A faithful copy is needed. Set down all of the data below exactly.

--- Provided records ---

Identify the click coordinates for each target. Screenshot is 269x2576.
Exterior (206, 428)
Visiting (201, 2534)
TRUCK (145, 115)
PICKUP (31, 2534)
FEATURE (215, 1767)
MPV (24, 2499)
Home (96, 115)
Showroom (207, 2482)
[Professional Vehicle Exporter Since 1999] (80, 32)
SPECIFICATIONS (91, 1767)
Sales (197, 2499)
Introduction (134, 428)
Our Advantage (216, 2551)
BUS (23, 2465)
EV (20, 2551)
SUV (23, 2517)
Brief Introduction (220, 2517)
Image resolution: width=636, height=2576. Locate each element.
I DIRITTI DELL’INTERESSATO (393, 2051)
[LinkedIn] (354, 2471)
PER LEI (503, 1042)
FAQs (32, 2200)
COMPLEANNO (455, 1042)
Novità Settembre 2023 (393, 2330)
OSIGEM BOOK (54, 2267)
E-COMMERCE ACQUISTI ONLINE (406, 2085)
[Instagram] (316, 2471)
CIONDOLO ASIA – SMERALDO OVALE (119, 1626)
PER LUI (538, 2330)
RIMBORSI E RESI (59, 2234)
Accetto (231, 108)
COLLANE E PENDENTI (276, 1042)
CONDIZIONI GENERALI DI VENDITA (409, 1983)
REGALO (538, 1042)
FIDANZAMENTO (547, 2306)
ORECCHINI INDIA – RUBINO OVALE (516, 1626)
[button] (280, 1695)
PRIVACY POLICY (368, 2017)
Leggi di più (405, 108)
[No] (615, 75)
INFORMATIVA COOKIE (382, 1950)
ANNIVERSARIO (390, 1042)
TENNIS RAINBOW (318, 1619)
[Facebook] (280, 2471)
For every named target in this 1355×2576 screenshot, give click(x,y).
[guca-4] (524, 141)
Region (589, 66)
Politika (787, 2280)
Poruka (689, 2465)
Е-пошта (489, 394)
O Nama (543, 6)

---

- _Task output_:
Identify the click coordinates for each target. Screenshot is 269x2576.
Exterior (206, 428)
Visiting (201, 2534)
TRUCK (145, 115)
PICKUP (31, 2534)
FEATURE (215, 1767)
MPV (24, 2499)
Home (96, 115)
Showroom (207, 2482)
[Professional Vehicle Exporter Since 1999] (80, 32)
SPECIFICATIONS (91, 1767)
Sales (197, 2499)
Introduction (134, 428)
Our Advantage (216, 2551)
BUS (23, 2465)
EV (20, 2551)
SUV (23, 2517)
Brief Introduction (220, 2517)
Image resolution: width=636, height=2576. Locate each element.
I DIRITTI DELL’INTERESSATO (393, 2051)
[LinkedIn] (354, 2471)
PER LEI (503, 1042)
FAQs (32, 2200)
COMPLEANNO (455, 1042)
Novità Settembre 2023 (393, 2330)
OSIGEM BOOK (54, 2267)
E-COMMERCE ACQUISTI ONLINE (406, 2085)
[Instagram] (316, 2471)
CIONDOLO ASIA – SMERALDO OVALE (119, 1626)
PER LUI (538, 2330)
RIMBORSI E RESI (59, 2234)
Accetto (231, 108)
COLLANE E PENDENTI (276, 1042)
CONDIZIONI GENERALI DI VENDITA (409, 1983)
REGALO (538, 1042)
FIDANZAMENTO (547, 2306)
ORECCHINI INDIA – RUBINO OVALE (516, 1626)
[button] (280, 1695)
PRIVACY POLICY (368, 2017)
Leggi di più (405, 108)
[No] (615, 75)
INFORMATIVA COOKIE (382, 1950)
ANNIVERSARIO (390, 1042)
TENNIS RAINBOW (318, 1619)
[Facebook] (280, 2471)
For every named target in this 1355×2576 screenshot, give click(x,y).
[guca-4] (524, 141)
Region (589, 66)
Politika (787, 2280)
Poruka (689, 2465)
Е-пошта (489, 394)
O Nama (543, 6)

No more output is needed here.